When consumers who do not use mobile payments were asked to indicate all the mobile payment activities they would have an interest in using if their concerns were addressed, 65 percent indicated that they simply had no interest in using mobile payments even if their concerns were addressed. This is similar to the responses regarding mobile banking, indicating that some consumers simply have no interest in utilizing the new technology under any circumstances. Of the potential activities of interest to others, receiving/using coupons on their phone was the most commonly cited (20 percent), followed by using a mobile phone to pay for purchases at a store (18 percent) (figure 7).
When those with a smartphone who did not report making POS payments were asked if they plan to use their mobile phone to make a payment in a store in the next 12 months, 5 percent said they "definitely will" and 16 percent said they "probably will." The majority of smartphone users said that they "probably will not" (44 percent) or "definitely will not" (35 percent) use their phone to make an in-store payment.
Box 3. Research Note: Measuring the Use of Mobile Payments and Mobile Banking
Over the four years that the Federal Reserve has been conducting this survey, respondents have consistently been asked to gauge whether they had used mobile banking or mobile payments in the preceding 12 months based on general descriptions of these mobile financial services. Responses to those questions provide a baseline for how usage has changed over the course of the survey. However, the number or respondents reporting that they use mobile banking and mobile payments based on the general descriptions is lower than the number reporting that they engage in specific banking or payment activities. This indicates that actual usage may be somewhat higher than the general questions would indicate, and may indicate that more specific questions may prompt respondents to remember details about their usage in a different way. These results also illustrate the challenges for both researchers and respondents in how to categorize mobile banking and payment activities as technologies continue to emerge and evolve and as consumers move from exploration to adoption of new ways of using their smartphones.

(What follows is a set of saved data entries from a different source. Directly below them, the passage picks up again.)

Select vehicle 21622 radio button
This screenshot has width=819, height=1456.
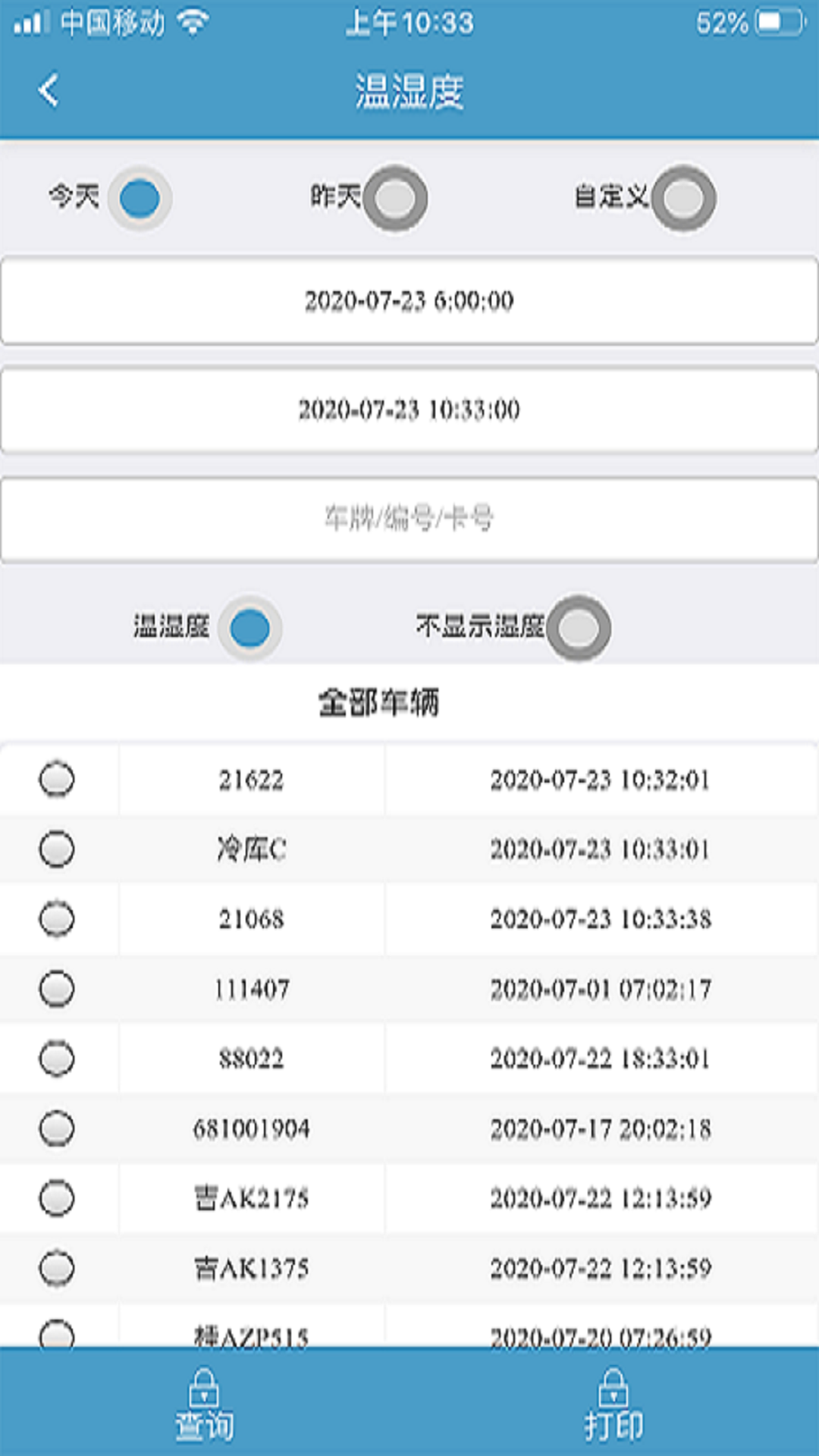[57, 780]
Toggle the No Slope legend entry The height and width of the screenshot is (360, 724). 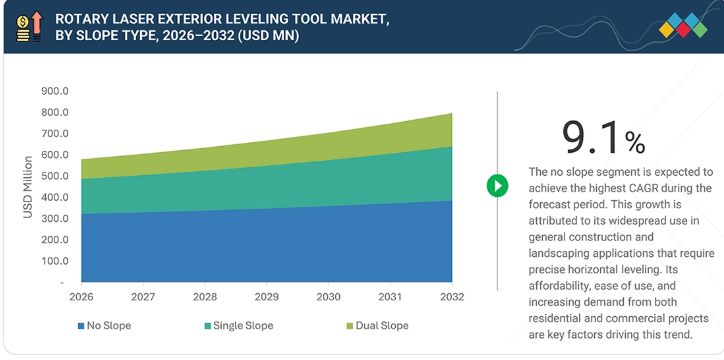pyautogui.click(x=104, y=326)
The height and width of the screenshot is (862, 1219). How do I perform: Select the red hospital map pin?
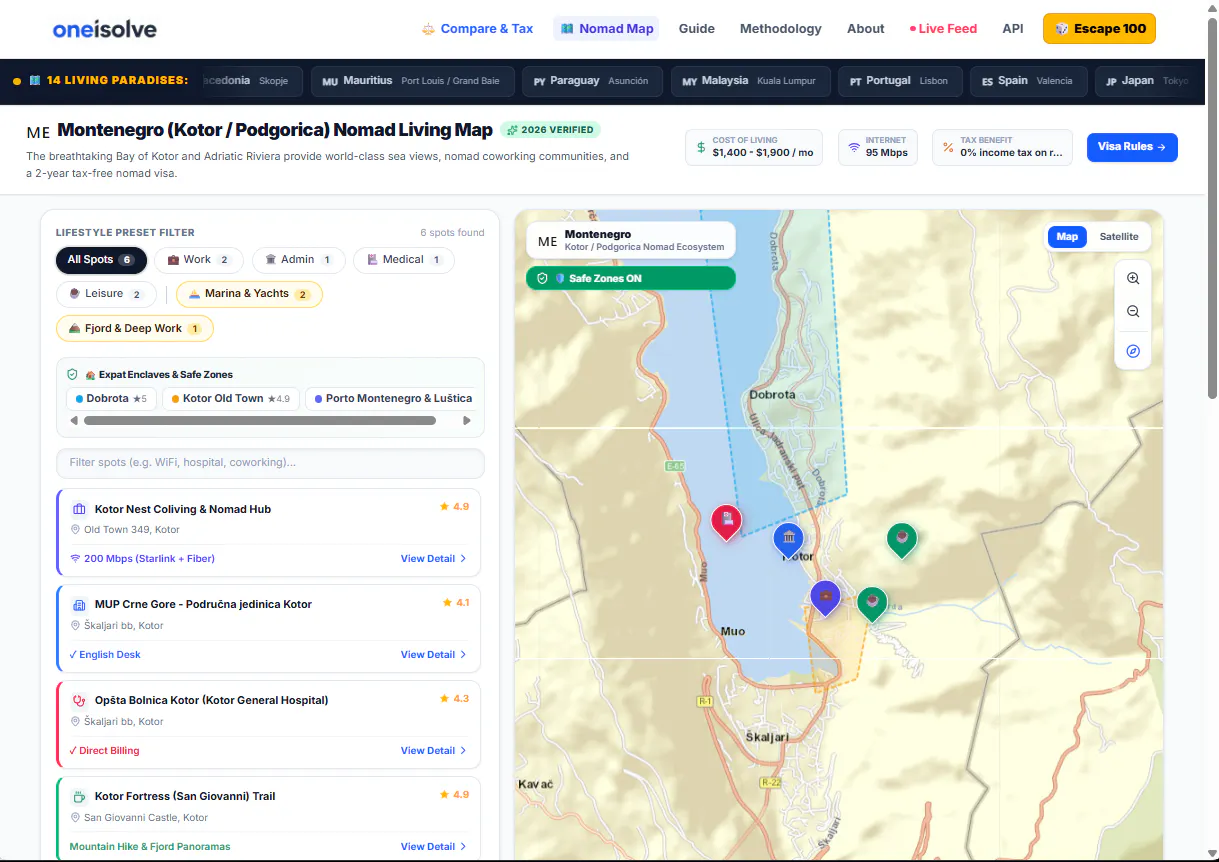tap(727, 521)
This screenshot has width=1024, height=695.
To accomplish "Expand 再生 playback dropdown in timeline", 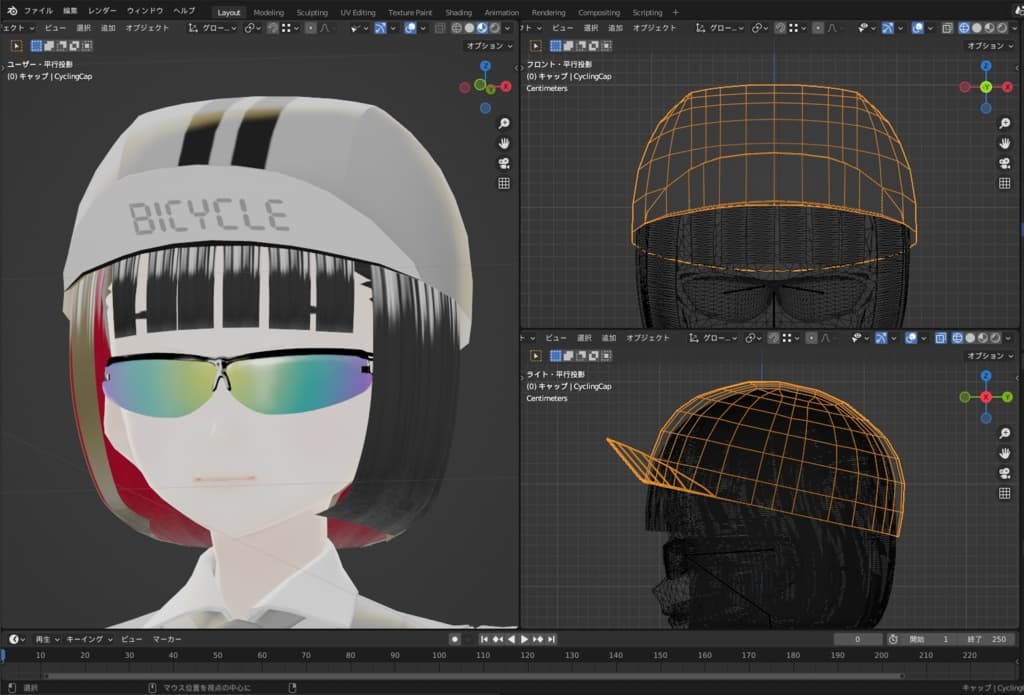I will 47,639.
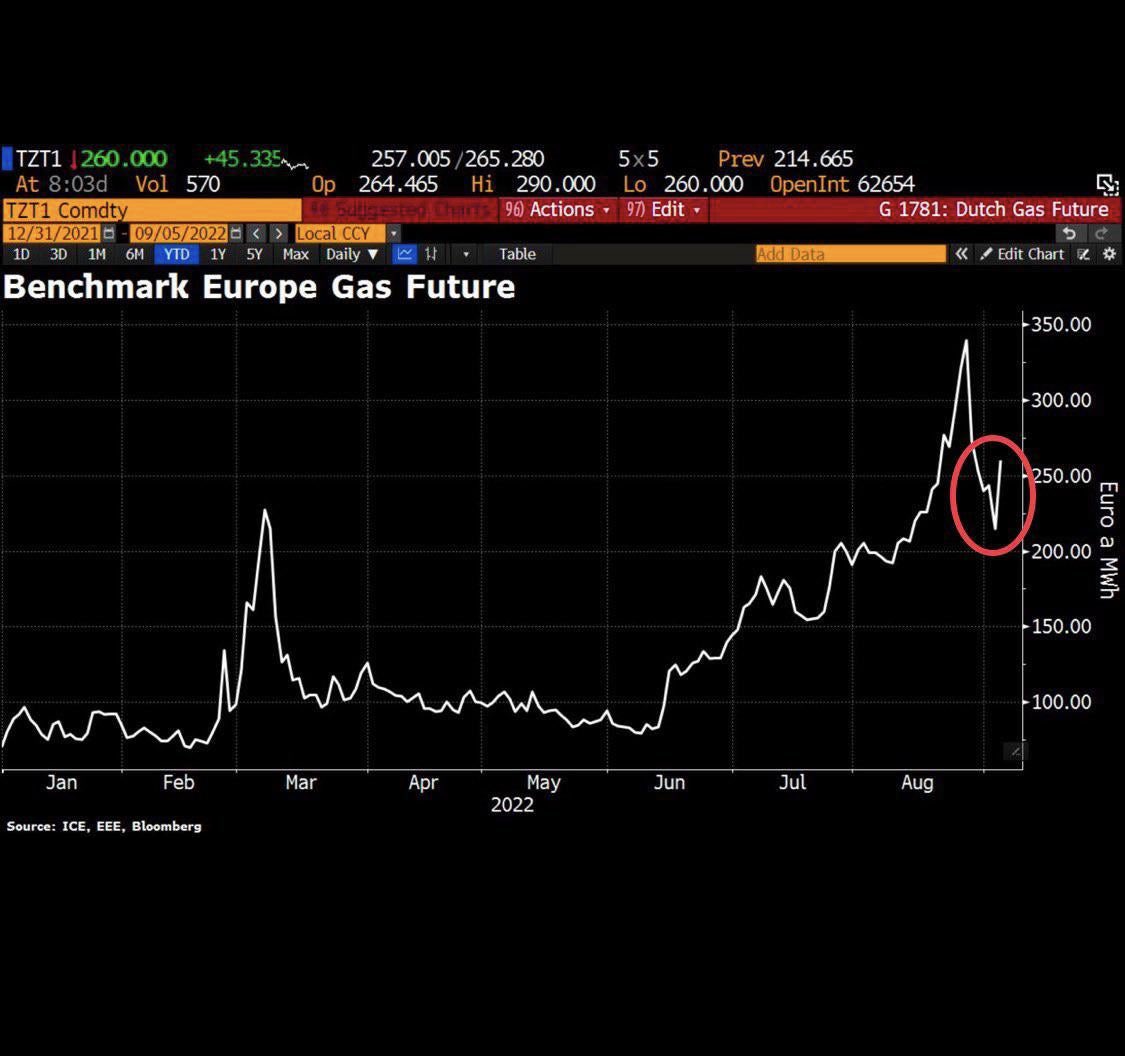Collapse panel with double-left chevron
Viewport: 1125px width, 1056px height.
coord(961,254)
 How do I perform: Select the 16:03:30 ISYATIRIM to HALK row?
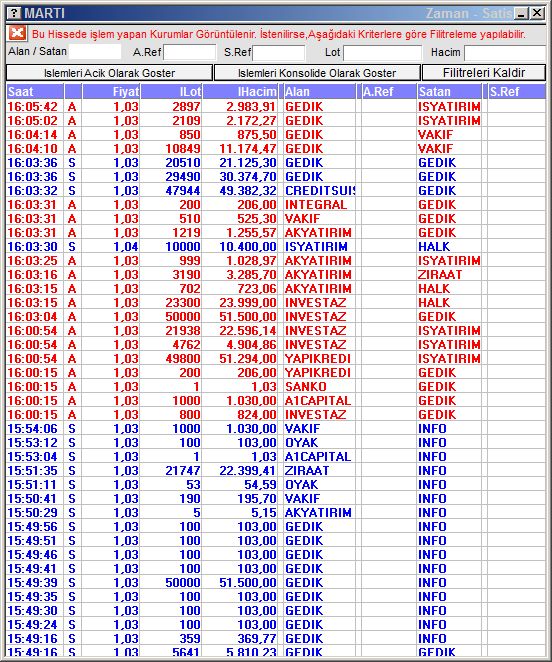click(276, 247)

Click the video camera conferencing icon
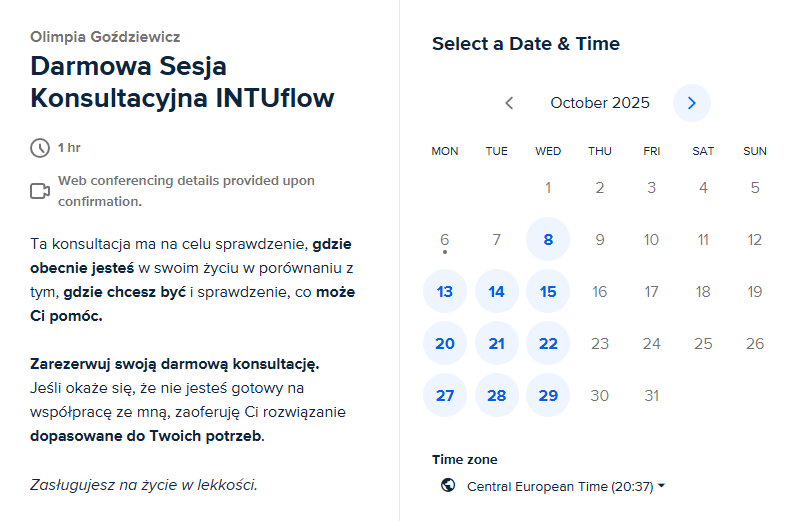[x=40, y=191]
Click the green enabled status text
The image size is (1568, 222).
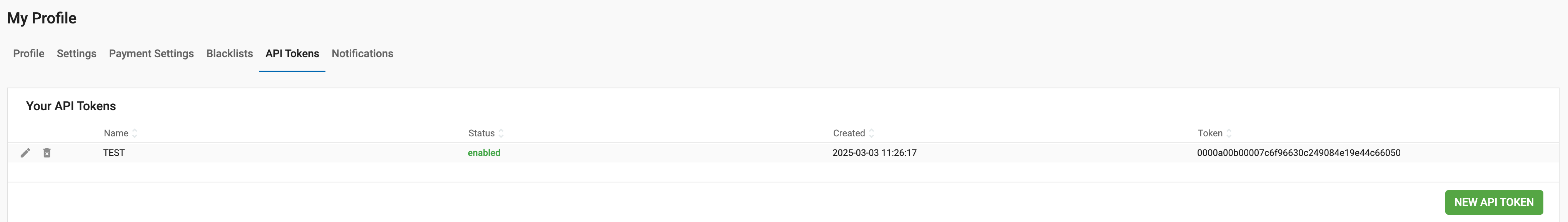point(484,152)
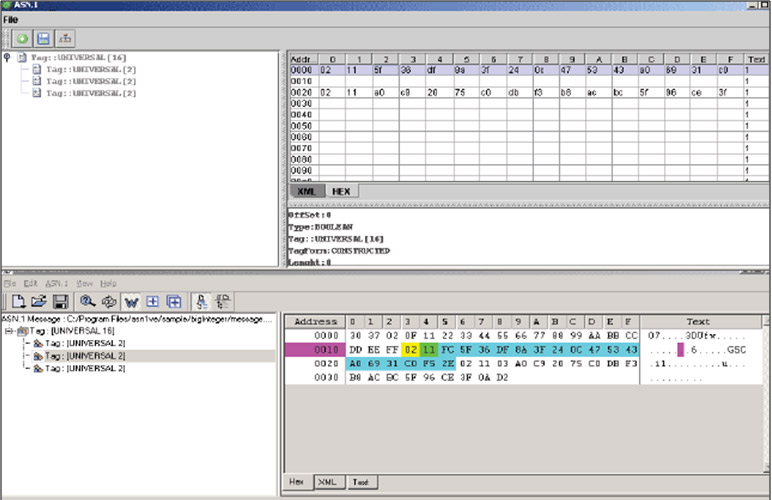Click the single plus expand-node toolbar icon
This screenshot has width=772, height=500.
pos(152,301)
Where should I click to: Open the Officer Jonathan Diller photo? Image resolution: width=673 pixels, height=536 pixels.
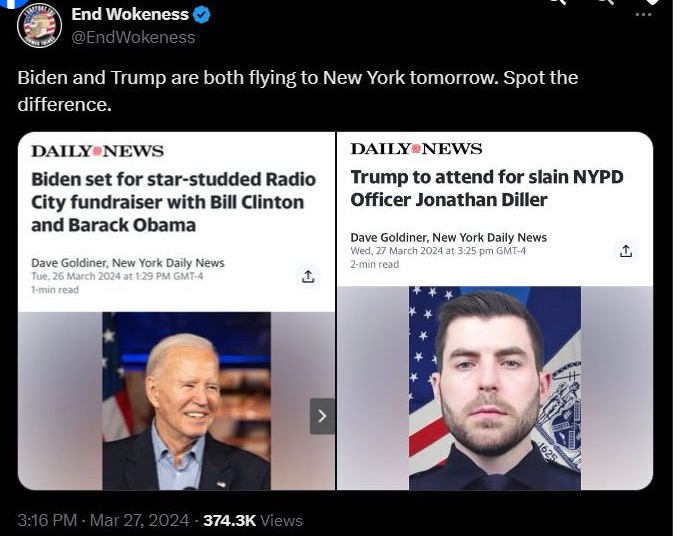[495, 388]
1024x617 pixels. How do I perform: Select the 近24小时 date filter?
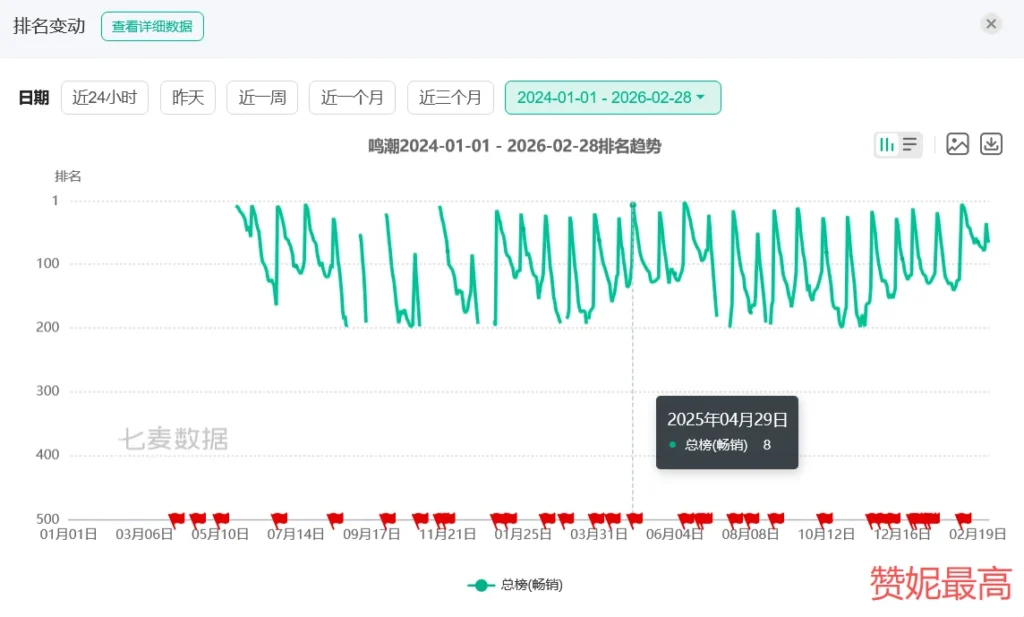point(104,98)
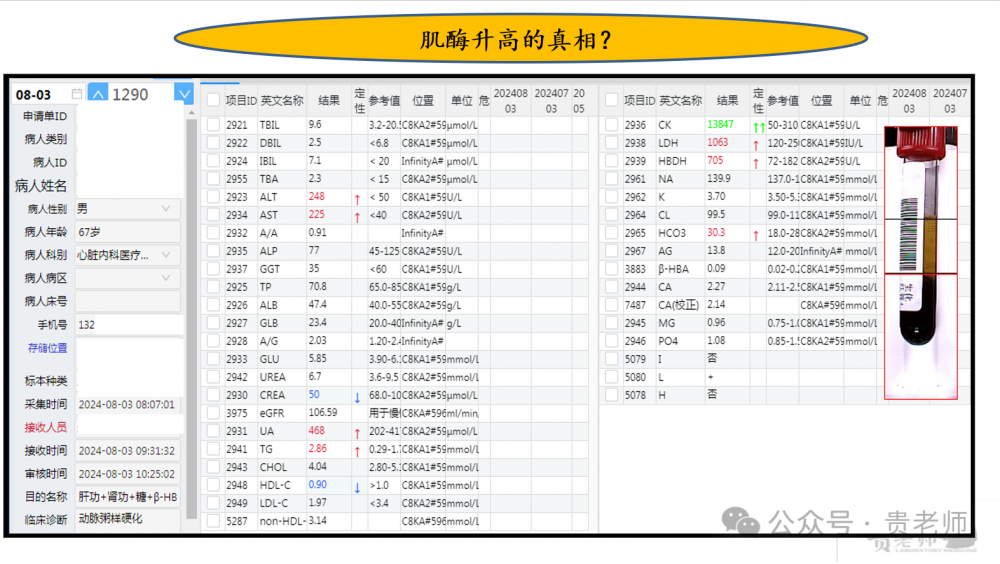Screen dimensions: 1000x564
Task: Expand the 病人性别 dropdown
Action: pos(166,209)
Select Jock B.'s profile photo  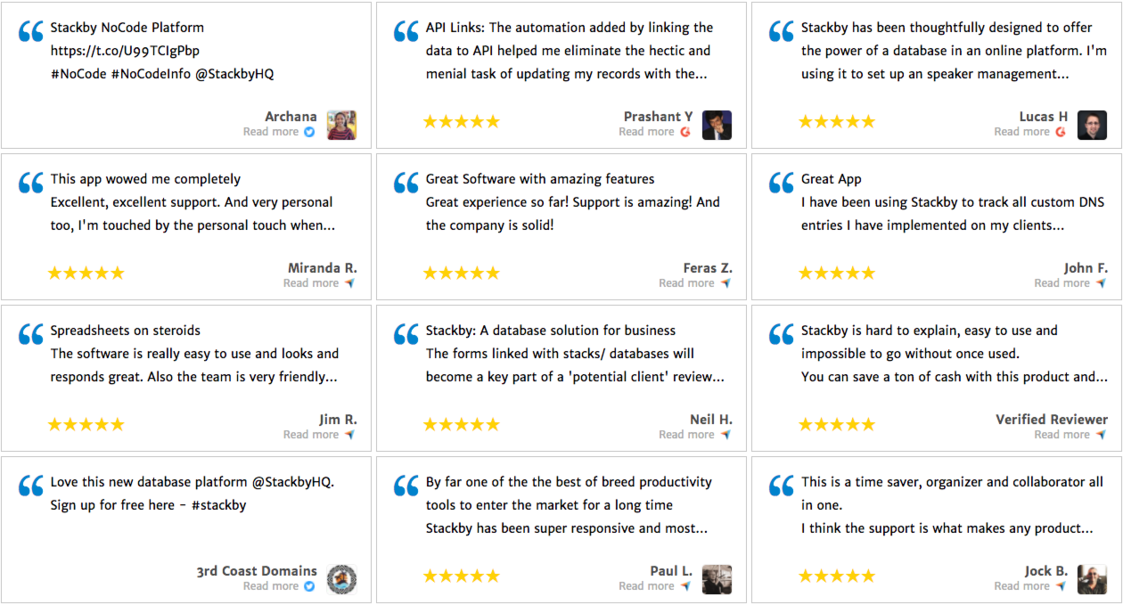(1092, 579)
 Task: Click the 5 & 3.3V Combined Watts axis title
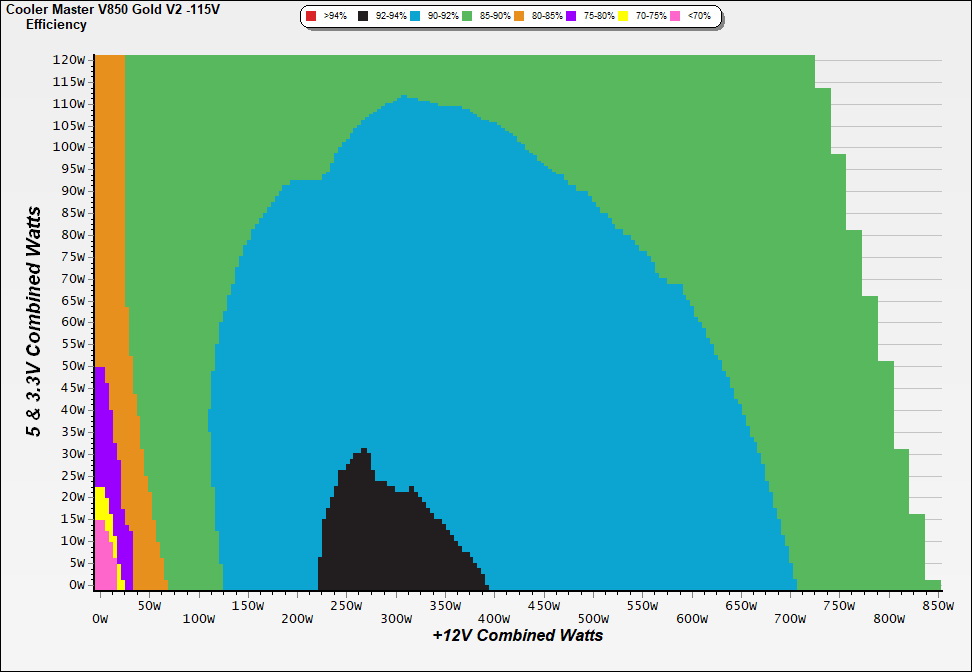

For example, mobile payment users were identified by a general question about whether they have engaged in any mobile payments activities over the past 12 months.1 In addition, mobile phone users were asked whether they had used their phone for particular mobile payments tasks. Some respondents who answered "no" to the mobile payments question indicated they have done one or more of these mobile payments tasks, implying the share of people making mobile payments may be higher than the measure of mobile payments users based on the general definition. In the 2014 survey, 28 percent of smartphone owners were identified as mobile payments users based on their response to the general question. By comparison, 47 percent of smartphone owners reported completing at least one mobile payments task, regardless of their answer to the general question about mobile payments.2
Figure A shows the share of respondents with a smartphone who reported completing mobile payments tasks, grouped by whether they indicated they used mobile payments. The lighter bars represent respondents who said they had used a particular form of mobile payment but had answered "no" to the more general question about whether they had used any form of mobile payment.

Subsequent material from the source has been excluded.